I created a series of assets that married the highly stylized SP—AN identity system with Design Note’s own flexible aesthetic, a system which I’ve detailed in a post on Medium.
I created a short series of posters to highlight the podcast series with selected quotes from the collection of interviews. These posters were distributed through the Google Design Download newsletter.
The posters ended up informing a lot of how the Design Notes identity approached the SP—AN identity. The fusion focuses on darker or more monochromatic approaches, integrating texture and the implication of surface as often as possible.
Ghosted letters in the background of each poster spell out “a show about creative work and what it teaches us,” the Design Notes tagline. A layer higher, a pared-down selection of primitive shapes from the SP—AN system forms a dynamic canvas for the selected quote. SP—AN’s stacked logo and Design Notes’ own typographic lockup fill out the composition to complete the poster. The three posters also play with SP—AN’s notion of noise-as-surface in different ways, using it to anchor or balance each composition.

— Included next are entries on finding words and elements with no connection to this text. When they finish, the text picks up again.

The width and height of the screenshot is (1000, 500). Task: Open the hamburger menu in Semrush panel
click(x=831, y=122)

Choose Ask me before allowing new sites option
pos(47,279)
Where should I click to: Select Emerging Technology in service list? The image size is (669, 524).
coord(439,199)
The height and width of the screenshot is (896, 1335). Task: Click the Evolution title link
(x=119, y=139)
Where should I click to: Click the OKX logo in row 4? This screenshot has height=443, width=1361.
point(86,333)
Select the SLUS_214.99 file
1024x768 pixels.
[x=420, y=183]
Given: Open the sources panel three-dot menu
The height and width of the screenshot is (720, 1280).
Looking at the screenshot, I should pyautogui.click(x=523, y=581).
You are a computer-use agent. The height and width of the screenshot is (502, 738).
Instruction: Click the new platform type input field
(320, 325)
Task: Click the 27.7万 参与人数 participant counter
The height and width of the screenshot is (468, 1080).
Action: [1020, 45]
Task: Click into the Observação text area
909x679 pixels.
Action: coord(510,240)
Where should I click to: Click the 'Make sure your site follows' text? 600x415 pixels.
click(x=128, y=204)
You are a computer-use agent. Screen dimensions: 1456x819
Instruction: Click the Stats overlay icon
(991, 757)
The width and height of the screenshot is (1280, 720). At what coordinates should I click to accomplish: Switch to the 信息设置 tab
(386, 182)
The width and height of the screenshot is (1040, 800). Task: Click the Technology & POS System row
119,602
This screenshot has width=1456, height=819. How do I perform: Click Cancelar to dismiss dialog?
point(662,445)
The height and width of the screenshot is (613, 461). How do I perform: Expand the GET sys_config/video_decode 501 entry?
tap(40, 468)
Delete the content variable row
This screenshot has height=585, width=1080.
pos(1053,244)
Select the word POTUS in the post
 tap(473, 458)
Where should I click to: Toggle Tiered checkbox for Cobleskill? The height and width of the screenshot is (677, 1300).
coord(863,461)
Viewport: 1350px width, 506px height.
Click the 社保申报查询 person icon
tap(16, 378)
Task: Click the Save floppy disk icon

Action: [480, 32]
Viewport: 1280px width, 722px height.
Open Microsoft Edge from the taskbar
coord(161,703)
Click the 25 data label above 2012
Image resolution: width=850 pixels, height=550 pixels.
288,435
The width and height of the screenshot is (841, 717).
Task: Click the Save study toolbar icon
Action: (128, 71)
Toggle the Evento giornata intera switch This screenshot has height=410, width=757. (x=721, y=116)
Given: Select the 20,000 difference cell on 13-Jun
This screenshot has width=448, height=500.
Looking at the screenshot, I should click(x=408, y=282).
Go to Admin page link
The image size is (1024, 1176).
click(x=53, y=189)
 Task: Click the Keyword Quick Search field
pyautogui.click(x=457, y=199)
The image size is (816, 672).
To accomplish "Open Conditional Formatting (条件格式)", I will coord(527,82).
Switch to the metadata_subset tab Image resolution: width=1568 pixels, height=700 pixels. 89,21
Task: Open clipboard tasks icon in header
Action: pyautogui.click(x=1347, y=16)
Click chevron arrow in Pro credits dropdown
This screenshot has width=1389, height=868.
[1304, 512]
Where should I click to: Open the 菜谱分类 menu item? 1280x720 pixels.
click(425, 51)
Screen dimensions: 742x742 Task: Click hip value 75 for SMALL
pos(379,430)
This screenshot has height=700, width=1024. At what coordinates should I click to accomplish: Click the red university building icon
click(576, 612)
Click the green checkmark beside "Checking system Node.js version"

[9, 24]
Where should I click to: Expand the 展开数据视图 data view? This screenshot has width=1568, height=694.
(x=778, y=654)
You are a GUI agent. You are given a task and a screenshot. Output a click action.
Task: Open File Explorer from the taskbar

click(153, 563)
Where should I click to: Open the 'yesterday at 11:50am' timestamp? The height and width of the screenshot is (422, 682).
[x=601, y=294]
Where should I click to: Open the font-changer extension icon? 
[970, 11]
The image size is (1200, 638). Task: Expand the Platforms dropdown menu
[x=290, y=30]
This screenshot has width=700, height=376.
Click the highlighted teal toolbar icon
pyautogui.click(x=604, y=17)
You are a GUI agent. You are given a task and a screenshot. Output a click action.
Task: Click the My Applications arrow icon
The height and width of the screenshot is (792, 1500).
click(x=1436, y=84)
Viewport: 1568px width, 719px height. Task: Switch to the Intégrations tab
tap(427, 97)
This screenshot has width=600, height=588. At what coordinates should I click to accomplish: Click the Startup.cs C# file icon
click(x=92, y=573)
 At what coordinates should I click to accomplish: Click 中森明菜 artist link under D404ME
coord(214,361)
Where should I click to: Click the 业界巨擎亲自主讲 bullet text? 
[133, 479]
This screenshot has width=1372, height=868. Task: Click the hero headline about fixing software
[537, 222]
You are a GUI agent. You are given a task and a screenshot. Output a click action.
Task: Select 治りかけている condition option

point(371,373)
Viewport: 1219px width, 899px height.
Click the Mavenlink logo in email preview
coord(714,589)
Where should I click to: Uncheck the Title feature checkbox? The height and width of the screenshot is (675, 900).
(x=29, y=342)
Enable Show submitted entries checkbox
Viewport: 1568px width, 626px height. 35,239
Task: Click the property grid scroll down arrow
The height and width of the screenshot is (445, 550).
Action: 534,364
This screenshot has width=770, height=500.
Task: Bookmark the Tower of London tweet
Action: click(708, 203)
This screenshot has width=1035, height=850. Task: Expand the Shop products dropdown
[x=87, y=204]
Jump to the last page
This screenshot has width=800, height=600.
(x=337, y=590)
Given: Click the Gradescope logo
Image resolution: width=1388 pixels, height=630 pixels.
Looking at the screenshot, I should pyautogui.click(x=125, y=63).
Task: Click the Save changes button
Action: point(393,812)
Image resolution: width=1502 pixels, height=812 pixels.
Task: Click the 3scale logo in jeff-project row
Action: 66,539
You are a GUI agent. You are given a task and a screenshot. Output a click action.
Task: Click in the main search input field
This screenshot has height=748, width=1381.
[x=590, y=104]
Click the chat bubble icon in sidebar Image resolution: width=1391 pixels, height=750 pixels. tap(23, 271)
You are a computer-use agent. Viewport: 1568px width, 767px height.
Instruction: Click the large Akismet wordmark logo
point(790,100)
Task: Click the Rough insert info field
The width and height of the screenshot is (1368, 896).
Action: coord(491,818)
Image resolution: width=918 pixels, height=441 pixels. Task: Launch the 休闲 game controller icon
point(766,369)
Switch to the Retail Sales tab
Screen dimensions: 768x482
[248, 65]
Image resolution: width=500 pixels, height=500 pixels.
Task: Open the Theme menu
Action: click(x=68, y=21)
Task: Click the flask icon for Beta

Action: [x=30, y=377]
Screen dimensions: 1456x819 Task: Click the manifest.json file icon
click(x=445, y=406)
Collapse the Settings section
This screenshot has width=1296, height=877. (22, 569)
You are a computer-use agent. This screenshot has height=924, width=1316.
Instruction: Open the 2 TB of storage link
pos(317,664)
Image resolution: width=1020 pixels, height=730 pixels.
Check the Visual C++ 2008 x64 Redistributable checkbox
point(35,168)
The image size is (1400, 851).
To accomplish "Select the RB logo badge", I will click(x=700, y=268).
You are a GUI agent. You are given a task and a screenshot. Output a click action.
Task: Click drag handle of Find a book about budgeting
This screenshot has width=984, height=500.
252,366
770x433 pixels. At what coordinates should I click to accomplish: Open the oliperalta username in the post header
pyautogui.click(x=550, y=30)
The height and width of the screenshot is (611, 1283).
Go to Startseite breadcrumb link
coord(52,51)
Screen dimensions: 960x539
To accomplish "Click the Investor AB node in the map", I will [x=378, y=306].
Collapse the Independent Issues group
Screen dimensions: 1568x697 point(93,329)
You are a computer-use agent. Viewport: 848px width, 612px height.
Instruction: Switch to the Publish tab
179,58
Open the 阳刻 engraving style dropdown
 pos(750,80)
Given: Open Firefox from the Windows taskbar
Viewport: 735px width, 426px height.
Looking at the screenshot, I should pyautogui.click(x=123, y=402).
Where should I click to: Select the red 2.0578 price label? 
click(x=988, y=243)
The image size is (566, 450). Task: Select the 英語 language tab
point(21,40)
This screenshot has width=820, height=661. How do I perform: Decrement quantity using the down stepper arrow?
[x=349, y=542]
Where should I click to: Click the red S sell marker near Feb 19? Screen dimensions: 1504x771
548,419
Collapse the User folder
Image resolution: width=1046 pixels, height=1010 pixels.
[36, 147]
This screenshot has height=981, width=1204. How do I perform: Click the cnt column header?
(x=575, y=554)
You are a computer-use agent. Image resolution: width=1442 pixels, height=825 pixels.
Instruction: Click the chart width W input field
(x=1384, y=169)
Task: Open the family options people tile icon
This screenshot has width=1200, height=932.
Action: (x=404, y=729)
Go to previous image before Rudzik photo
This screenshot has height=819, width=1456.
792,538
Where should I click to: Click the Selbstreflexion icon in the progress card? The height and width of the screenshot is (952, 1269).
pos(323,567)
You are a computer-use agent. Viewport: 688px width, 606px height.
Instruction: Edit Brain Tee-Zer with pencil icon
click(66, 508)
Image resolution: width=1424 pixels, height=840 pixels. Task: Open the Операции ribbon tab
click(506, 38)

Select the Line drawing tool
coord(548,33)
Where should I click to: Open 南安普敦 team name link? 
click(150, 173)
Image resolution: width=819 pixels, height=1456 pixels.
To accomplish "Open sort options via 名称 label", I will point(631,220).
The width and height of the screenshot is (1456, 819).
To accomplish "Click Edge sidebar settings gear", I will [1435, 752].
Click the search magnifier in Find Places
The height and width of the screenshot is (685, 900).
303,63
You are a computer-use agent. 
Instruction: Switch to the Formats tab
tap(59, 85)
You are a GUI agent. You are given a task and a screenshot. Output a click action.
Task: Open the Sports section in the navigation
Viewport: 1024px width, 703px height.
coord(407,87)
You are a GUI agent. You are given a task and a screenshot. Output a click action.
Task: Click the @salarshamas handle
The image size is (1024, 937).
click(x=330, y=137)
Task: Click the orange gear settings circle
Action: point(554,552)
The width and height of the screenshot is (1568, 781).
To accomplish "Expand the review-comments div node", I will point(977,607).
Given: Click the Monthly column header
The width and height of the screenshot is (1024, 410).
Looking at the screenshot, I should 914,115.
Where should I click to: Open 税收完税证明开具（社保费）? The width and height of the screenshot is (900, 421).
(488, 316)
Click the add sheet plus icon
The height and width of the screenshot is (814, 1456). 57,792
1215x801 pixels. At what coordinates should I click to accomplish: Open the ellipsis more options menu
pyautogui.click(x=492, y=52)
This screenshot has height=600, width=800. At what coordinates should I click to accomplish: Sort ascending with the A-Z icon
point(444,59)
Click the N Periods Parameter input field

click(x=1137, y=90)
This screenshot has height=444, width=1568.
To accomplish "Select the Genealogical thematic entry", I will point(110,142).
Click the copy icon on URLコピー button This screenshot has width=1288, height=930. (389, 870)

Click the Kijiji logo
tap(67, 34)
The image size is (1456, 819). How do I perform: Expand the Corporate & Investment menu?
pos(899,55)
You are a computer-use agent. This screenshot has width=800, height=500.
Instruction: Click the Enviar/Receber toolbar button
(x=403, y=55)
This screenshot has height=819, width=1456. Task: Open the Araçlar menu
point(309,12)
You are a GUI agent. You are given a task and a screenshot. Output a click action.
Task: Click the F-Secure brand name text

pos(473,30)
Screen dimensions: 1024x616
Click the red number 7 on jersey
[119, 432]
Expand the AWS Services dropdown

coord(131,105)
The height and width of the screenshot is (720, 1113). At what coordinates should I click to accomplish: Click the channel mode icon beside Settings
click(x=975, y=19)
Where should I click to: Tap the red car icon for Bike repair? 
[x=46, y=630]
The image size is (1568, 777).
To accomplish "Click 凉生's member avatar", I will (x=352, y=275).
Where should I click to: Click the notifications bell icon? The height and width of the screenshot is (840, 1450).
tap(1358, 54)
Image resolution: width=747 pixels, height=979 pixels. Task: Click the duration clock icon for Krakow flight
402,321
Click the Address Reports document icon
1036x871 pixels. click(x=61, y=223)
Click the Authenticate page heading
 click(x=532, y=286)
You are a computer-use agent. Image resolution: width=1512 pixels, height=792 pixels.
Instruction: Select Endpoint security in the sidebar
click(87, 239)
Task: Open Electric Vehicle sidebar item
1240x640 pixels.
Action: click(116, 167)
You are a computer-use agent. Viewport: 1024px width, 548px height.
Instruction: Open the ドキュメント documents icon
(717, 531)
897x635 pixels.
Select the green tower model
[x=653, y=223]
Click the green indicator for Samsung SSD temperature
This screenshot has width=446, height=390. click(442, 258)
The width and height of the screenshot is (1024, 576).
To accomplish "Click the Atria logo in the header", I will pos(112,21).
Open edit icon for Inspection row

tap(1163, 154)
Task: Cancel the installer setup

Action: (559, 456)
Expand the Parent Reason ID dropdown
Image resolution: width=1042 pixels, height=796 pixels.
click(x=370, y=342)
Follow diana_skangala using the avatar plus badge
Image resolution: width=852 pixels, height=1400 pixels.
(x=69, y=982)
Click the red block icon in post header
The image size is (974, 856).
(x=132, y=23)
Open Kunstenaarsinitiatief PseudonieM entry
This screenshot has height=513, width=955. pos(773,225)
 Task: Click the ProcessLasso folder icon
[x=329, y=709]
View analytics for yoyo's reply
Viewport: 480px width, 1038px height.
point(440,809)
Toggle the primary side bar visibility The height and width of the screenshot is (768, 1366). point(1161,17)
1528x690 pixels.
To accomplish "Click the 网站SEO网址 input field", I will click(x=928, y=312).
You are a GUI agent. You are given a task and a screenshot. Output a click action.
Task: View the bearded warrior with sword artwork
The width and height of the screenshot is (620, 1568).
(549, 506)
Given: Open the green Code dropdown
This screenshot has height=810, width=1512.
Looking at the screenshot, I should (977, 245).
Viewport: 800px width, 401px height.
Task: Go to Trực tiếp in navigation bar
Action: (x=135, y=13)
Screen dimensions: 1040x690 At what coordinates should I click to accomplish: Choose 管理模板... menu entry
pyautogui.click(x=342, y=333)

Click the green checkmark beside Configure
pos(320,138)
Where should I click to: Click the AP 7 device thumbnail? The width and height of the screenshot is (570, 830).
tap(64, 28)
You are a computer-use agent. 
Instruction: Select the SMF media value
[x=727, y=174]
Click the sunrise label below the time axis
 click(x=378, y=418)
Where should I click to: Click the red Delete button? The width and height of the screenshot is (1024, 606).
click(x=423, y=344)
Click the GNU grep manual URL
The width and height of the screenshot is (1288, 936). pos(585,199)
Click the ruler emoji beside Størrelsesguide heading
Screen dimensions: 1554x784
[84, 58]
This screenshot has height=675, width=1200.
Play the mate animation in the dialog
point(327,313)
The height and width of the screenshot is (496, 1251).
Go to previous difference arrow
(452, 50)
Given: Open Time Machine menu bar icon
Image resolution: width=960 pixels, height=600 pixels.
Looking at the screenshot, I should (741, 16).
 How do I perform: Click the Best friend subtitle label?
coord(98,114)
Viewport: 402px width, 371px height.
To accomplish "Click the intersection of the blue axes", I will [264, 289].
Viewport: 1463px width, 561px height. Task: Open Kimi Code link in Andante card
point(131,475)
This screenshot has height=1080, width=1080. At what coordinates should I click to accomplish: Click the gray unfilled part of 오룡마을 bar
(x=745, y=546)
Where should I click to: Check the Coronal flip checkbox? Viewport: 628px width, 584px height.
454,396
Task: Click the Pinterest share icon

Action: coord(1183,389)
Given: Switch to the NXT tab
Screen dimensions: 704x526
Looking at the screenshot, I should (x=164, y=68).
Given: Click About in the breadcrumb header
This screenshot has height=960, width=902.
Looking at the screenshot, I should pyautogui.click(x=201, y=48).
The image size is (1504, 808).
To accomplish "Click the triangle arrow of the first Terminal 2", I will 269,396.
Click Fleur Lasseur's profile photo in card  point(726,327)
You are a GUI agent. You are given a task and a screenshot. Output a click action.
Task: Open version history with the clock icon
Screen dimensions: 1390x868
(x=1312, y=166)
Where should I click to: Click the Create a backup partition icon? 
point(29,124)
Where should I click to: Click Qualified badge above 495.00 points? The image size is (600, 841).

I also created a sequence of assets for the Google Design blog to communicate the idea of a podcast series and inline assets to introduce each speaker. The hero images (adapted to 2x1 and 3x2 formats as detailed in the Design Notes identity story) retain the basic structure of Design Notes art (the D and N silhouette shapes) but also integrates the equilateral 2x1 format, color use, and layered structure of SP—AN’s identity. Shapes are layered, bounded, and occluded, and some elements—like the diamond-shaped vignette of the Sotamaas—allow imagery to flow out freely, creating additional depth and texture.